What is the story around updating dependencies? Like lets say I’m using a requirements.txt for the whole monorepo and I want to update all the dependencies (and not because I am dependent on new features, I just want bugfixes, security patches, etc.). Do I just re-lock and that updates? Is this something that I have to deal with out of band with pip, poetry, or pipenv?

Yes, when you re-run

./pants generate-lockfiles

you will get the latest compatible versions for every distribution in the lockfile, satisfying all provided constraints (from requirements and transient dependencies etc).

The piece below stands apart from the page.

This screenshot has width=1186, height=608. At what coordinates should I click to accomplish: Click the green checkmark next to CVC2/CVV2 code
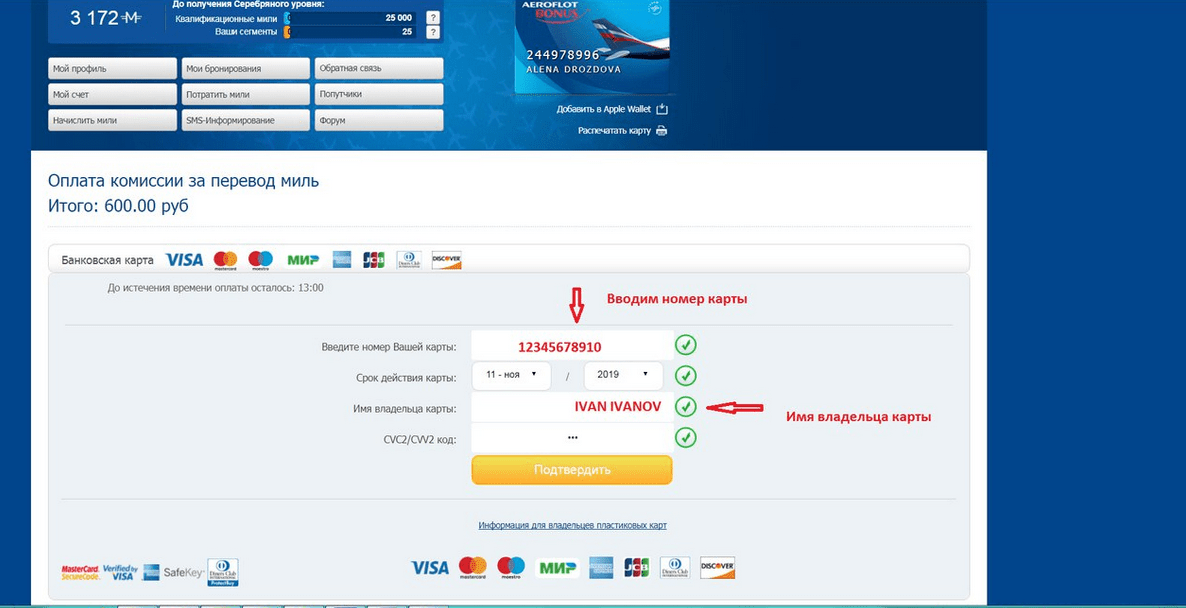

That is nice!!! It would also be good to make it clear in the docs. I expected to find it in the third party dependencies section after “Teaching Pants your “universe”(s) of dependencies” or in the “Lockfiles” section.

thanks for the feedback 🙂

Even knowing what lockfiles are and having written a parser for them it’s still unclear. poetry, pdm, and pipenv all have named “update” commands. pdm has like 20 options when you do

pdm update --help

and poetry has 5 ish. So — coming from those other tools — it’s surprising to not see an update command and to see that the command that does do upgrades has like 1 option.

Ah, yes. There’re currently no options for “managing” your dependencies with Pants commands/options. Only regenerating the lockfile, and there’s not much input to have for that process alone 🙂

Hi, @curved-television-6568, the screenshot in the PR above looks cool! A question though: Does Pants offer a gradual lock mechanism? (that is, accelerating a subsequent lock based on a previous result). I’m asking since locking in my repo takes about 28 minutes, and that’s with a

constraints.txt

file that helps guide the resolver. For context, the old build system also took a long time and needed that aforementioned help to be able to succeed in a lifetime of a person. The repo has ~55 packages with 172 direct dependencies, and 139 indirect dependencies.

Pants does not, currently. Pex however does (the tool Pants relies upon for generating the lockfiles for Python) so it’s a matter of implementing the plumbing to get this to work.

pex3 lock update --help

for option `-p`:

-p PROJECTS, --project PROJECTS
                        Just attempt to update these projects in the lock, leaving all others unchanged. If the projects
                        aren't already in the lock, attempt to add them as top-levelrequirements leaving all others
                        unchanged.

I think this is generally tracked by https://github.com/pantsbuild/pants/issues/15704. As with most issues, the biggest issue is figuring out the design and ideal UX. Like what should the CLI commands be, for example. Feedback definitely welcomed!

Chiming in as the Pex maintainer. Issuing an

update -p

does not in fact get you gradual lock. Its a slow global lock just like before, but constrained. To do a gradual lock Pex will need to gain the ability to mutate a venv populated with the old lock.